RAG Observability and Evaluation with Azure AI Search, Azure OpenAI, LlamaIndex, and Arize Phoenix

Farzad SunavalaFarzad Sunavala
Aug 01, 2024
11 min read

If you've been following my recent blogs, I'm putting together a series on how to use different evaluation and observability tools with Azure AI Search to dive into your Generative AI applications. In this blog, I will show you how to set up the Arize AI Phoenix platform.

Key Takeaways

  • Exceptional UI: Portraying just the right amount of information you need to monitor and evaluate your RAG application.

  • Traces and Spans: Offering different granularities of observability.

  • Hosted Phoenix: Available via LlamaTrace or Docker image to share with others.

  • Strong Integrations: Supports many LLMs and tools such as LangChain and LlamaIndex.

  • Great Default Settings: Includes useful settings such as timeouts and concurrency settings.

  • Metadata Tagging: Excellent feature for tracing.

Initial Setup

Before diving into the implementation, it's crucial to set up your development environment.
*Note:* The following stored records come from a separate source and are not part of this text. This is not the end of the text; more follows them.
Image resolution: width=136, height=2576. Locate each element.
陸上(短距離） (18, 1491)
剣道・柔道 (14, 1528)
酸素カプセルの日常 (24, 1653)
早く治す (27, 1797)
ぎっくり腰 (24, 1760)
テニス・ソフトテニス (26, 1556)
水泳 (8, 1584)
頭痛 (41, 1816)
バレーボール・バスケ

We'll start by installing the necessary packages and initializing the required clients and models.

!pip install arize-phoenix
!pip install azure-identity
!pip install azure-search-documents==11.4.0
!pip install llama-index
!pip install llama-index-embeddings-azure-openai
!pip install llama-index-llms-azure-openai
!pip install llama-index-vector-stores-azureaisearch
!pip install nest-asyncio
!pip install "openinference-instrumentation-llama-index>=2.0.0"
!pip install -U llama-index-callbacks-arize-phoenix
!pip install python-dotenv
馃挕
They are different ways to leverage instrumentation using arize phoenix. I personally find the using the callback (legacy) way easier. Find the latest guidance from Arize AI here: LlamaIndex | Phoenix (arize.com)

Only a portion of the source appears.